The formula of linear velocity piston is based on the stroke of the crank and engine rpm, which is why they say that an engine can turn at … revs and another engine to some different revs.

The key is the stroke of the crank. The smaller, the linear velocity will be lower and therefore the effort for the engine will be smaller and may climb more revolutions

The formula is this:

V = NxCx2: 60000

Where N are the revs and C are the stroke of the crank. The result we will expressed in meters per second.

For a racing engine find that the linear velocity of piston can be around the 21/23 meters per second.

When we talk about competition engines, the speed is much higher, for example, we can speak engine rover series k.

If you see the different cams preparers (Pipercams, Kentcams), have done in all cases, the cams with a regimen of handing maximun power about at 8500 revs.

With the formula in hand, the engine rover k series in this case would have on its version 1.8 c.c, one linear velocity of piston of aproxx 25.3 meters per second.

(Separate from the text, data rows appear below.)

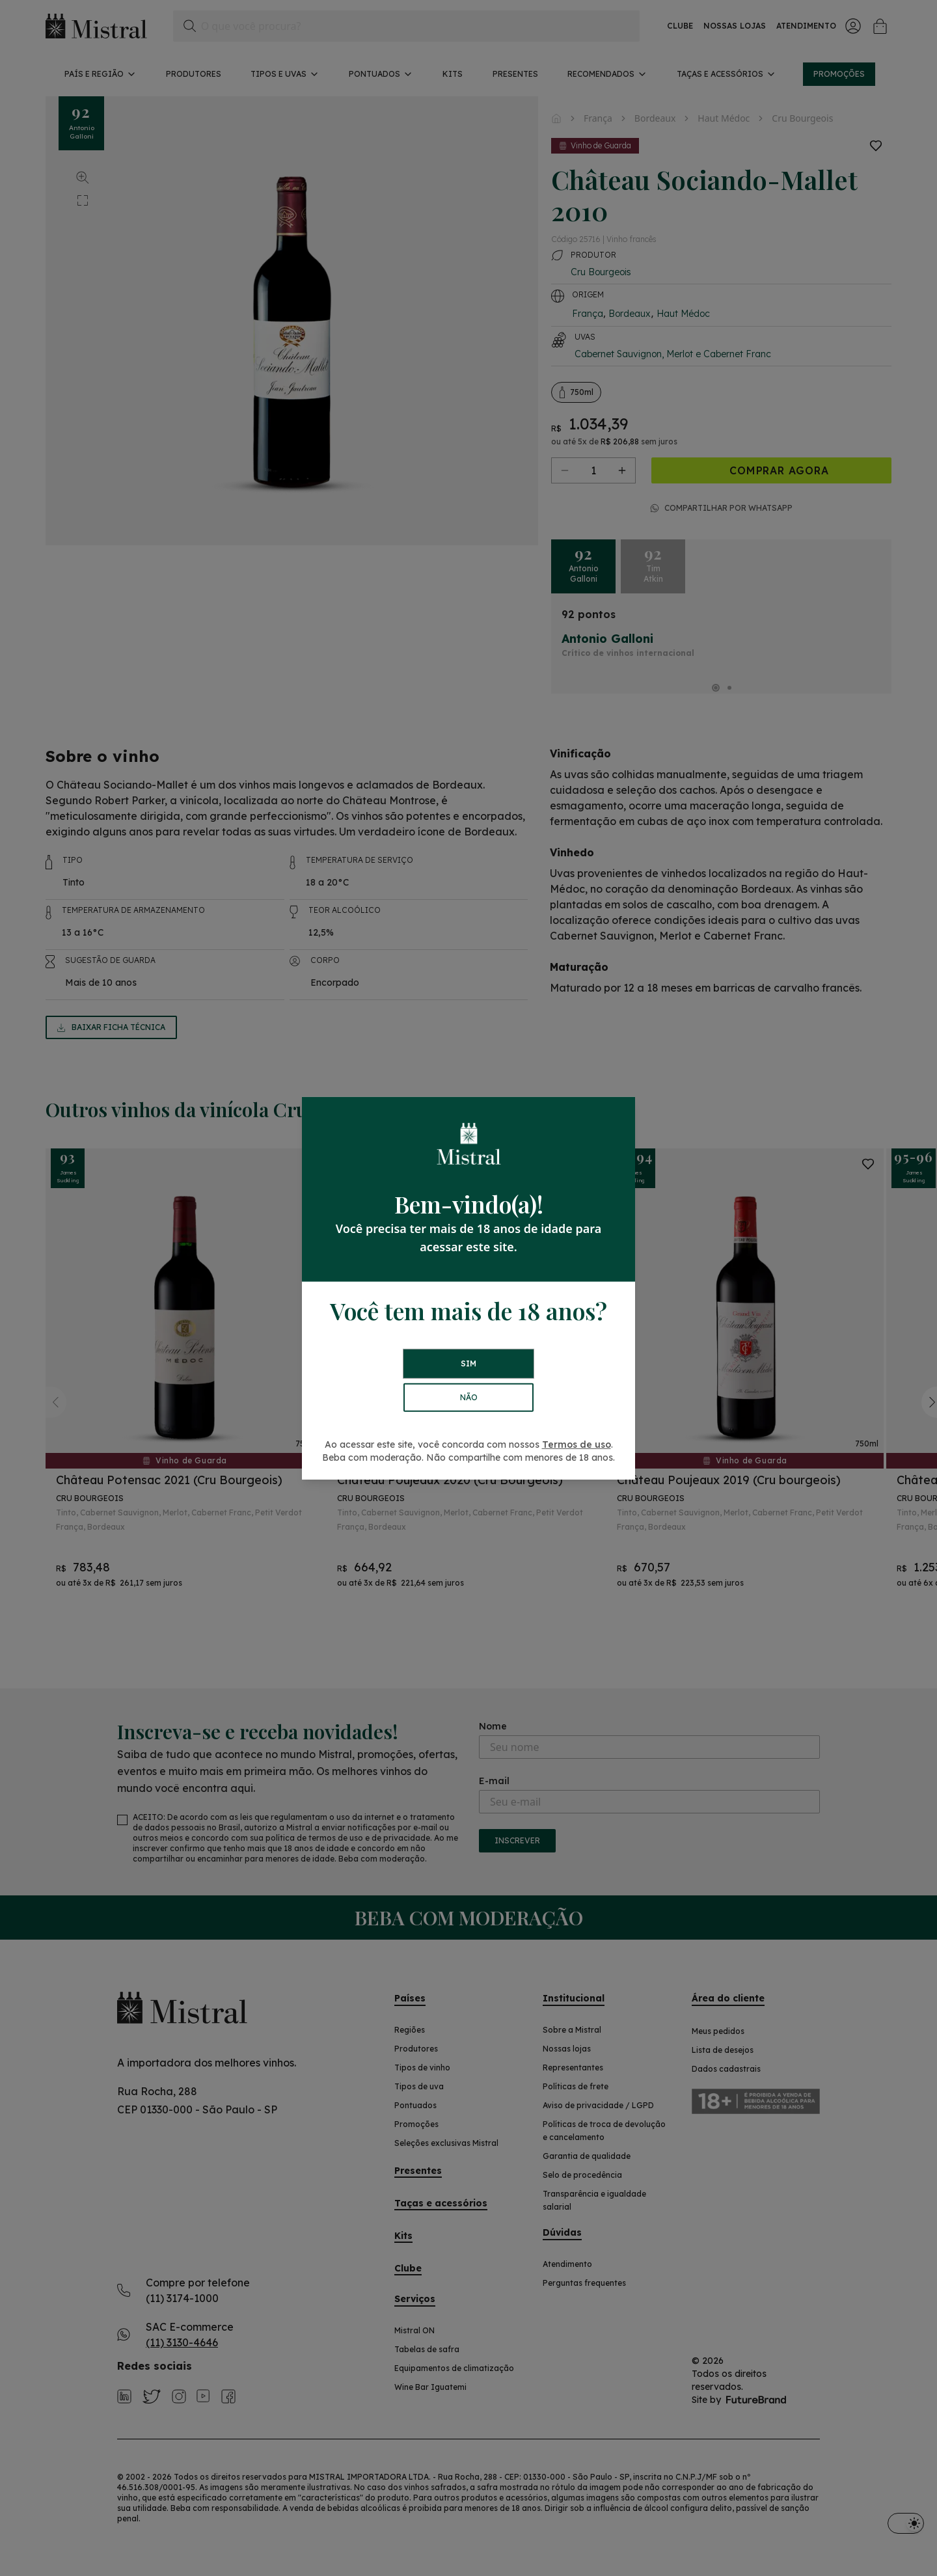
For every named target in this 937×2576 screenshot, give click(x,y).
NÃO (469, 1397)
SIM (468, 1363)
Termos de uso (576, 1444)
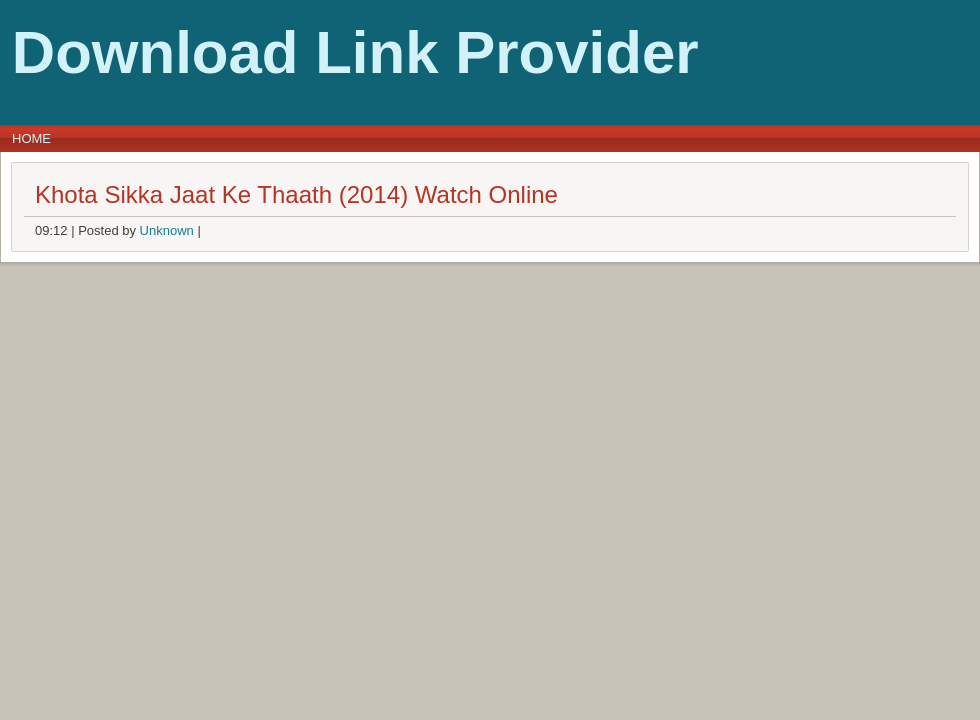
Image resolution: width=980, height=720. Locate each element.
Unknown (167, 230)
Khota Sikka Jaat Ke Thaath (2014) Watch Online (296, 194)
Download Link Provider (355, 52)
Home (31, 138)
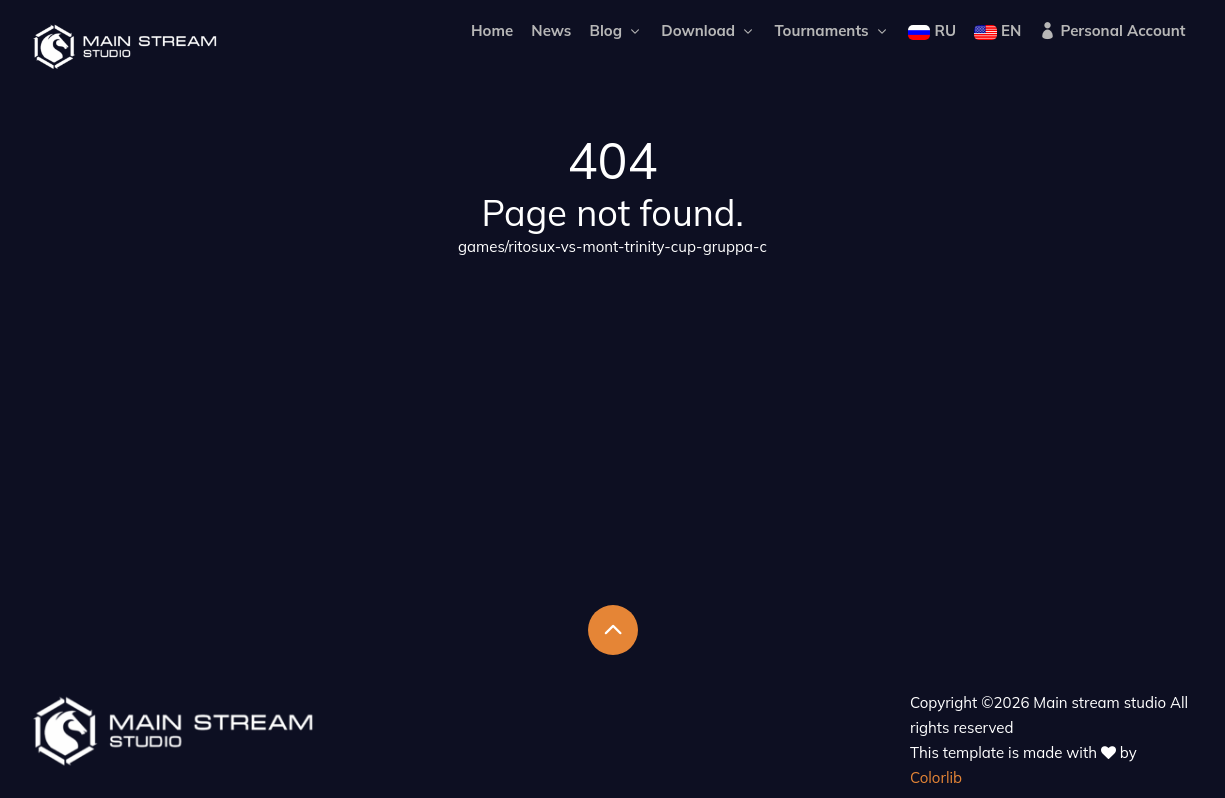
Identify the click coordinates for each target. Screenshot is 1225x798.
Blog (617, 30)
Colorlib (936, 777)
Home (492, 30)
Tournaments (831, 30)
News (551, 30)
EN (997, 30)
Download (708, 30)
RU (932, 30)
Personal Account (1112, 30)
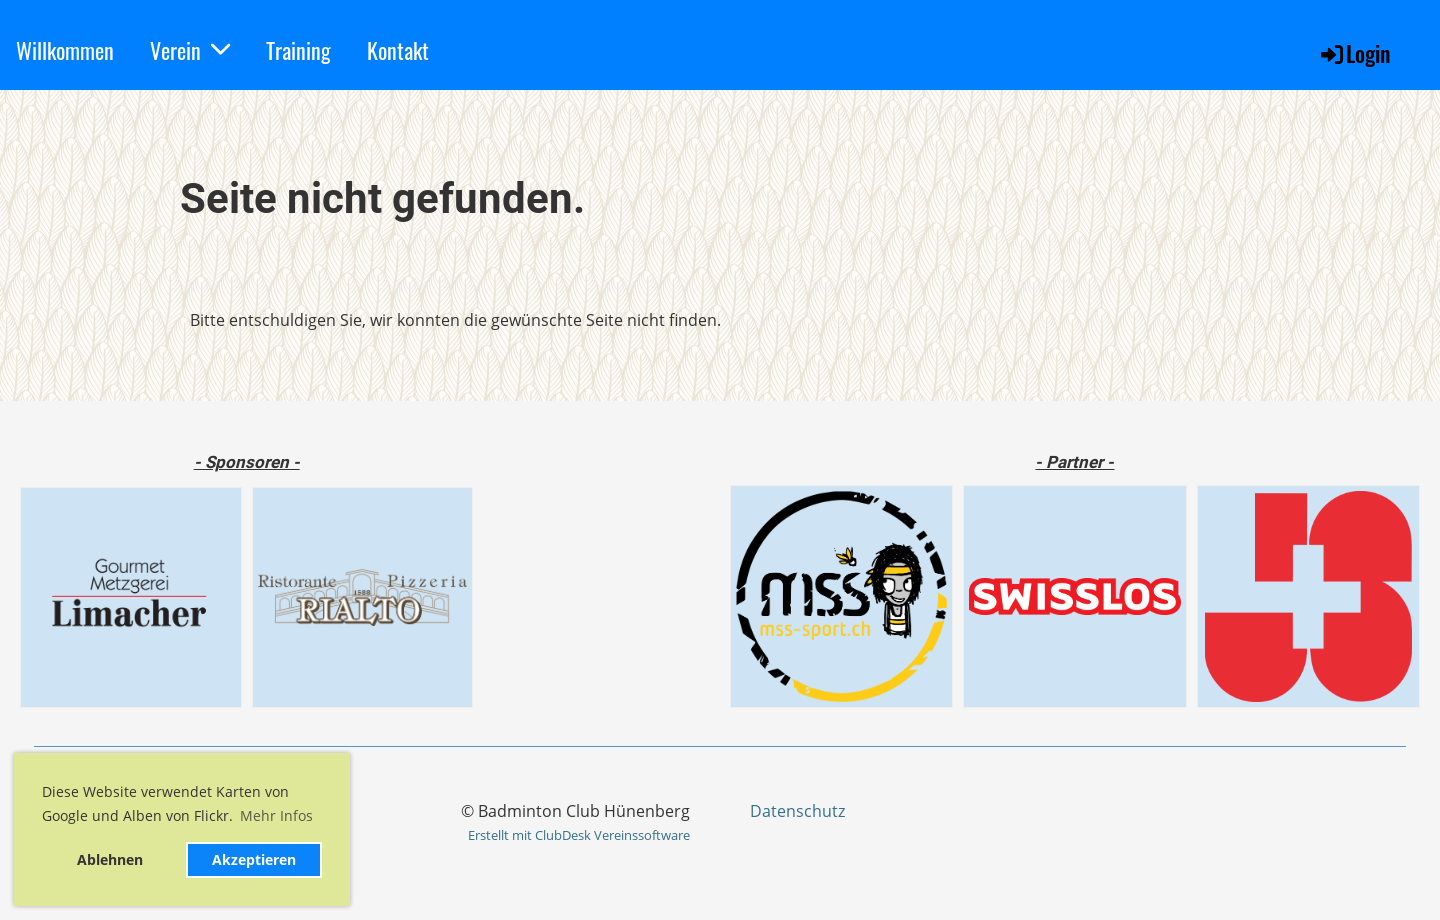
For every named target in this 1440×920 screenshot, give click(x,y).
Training (298, 50)
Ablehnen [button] (110, 859)
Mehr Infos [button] (276, 815)
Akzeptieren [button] (254, 859)
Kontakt (398, 50)
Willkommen (65, 50)
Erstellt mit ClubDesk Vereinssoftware (579, 835)
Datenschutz (797, 811)
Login (1354, 53)
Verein (190, 50)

This is a linear velocity of piston fairly high for a engine k series of prepared or modified for the competition, and the engine was designed as an engine standard, not competition.

The various developers that have made the evolution to 2.0 c.c. in the k series have had serious problems to get to design a proper fitting, since what maximum that can increase the piston diameter of 82.5 mm and is not easily.

You can see as JUDD has 2.0 c.c. k series, but his regimen of revs is set around the 7500 revs, another example is the engine of PTP, which with a piston of only 82.0 mm develop aproxx 235 bhp. In its engines due to the excessive stroke to reach 2.0 c.c. in the k series.

Another aspect to take into account the weight of the crank.

If the weight is too much, will have an engine very easily get to the torque at low revs, but uncomfortable when it comes to high revs.

We must find a good balance between the two, something difficult to obtain.

A good weight for a crank 2.0 for the series k, may be among approximately 12,800 kg and 11,200 kg.

Another aspect is the length of the connecting rod crank pin, as more shorter are the length, better support force exerted by the connecting rod and the least risk of breaking, because the effort is concentrated in a point of smaller length and significantly reduces the risk of breakage in the crank.

All these questions, I had very much present in the design of the crank to convert a 2.0 the engine k series.